■ Supplied entries ■
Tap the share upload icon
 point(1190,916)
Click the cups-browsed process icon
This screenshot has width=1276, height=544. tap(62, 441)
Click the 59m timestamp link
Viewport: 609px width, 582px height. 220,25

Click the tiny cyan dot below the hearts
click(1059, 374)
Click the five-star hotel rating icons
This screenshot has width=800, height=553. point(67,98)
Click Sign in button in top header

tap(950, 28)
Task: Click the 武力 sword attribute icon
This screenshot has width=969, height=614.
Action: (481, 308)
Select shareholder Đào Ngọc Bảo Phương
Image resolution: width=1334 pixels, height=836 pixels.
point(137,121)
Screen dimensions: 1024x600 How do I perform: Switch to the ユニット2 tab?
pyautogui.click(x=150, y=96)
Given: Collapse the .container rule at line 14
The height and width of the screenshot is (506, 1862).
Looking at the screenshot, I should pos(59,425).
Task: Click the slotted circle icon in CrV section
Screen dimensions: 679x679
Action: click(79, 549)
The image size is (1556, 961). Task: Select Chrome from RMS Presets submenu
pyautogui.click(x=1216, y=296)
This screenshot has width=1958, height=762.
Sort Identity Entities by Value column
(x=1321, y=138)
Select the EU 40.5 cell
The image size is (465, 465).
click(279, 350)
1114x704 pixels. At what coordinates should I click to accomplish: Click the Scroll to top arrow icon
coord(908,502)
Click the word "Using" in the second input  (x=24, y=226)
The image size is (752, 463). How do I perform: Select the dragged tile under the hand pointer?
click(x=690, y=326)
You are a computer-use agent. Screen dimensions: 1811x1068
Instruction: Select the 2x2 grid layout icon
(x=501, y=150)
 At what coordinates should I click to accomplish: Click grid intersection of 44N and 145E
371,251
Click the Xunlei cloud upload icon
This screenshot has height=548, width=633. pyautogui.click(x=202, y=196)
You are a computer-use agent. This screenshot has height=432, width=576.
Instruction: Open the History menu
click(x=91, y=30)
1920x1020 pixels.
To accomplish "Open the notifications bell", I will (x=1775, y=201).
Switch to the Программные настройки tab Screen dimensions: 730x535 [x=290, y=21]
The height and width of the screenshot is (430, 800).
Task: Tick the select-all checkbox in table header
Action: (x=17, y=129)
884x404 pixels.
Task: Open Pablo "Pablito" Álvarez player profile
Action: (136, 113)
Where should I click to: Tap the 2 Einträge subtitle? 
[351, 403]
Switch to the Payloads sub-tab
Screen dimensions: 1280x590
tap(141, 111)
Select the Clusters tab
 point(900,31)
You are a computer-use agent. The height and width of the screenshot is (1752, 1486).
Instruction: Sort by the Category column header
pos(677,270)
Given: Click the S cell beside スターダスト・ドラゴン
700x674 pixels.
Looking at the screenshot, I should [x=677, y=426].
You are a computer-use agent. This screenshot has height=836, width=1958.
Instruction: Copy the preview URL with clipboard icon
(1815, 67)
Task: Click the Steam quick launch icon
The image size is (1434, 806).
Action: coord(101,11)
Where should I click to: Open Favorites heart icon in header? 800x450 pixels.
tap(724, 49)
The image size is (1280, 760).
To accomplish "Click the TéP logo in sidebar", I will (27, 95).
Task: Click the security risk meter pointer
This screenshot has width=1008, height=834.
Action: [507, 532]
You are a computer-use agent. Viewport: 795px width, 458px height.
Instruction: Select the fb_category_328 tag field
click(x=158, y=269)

■ What you should do ■
Whenever the string "agent" shows up in a line above, copy that line.

■ Response box ■
You are a computer-use agent. Screen dimensions: 1811x1068
You are a computer-use agent. This screenshot has height=432, width=576.
You are a computer-use agent. The height and width of the screenshot is (1752, 1486).
You are a computer-use agent. This screenshot has height=836, width=1958.
You are a computer-use agent. Viewport: 795px width, 458px height.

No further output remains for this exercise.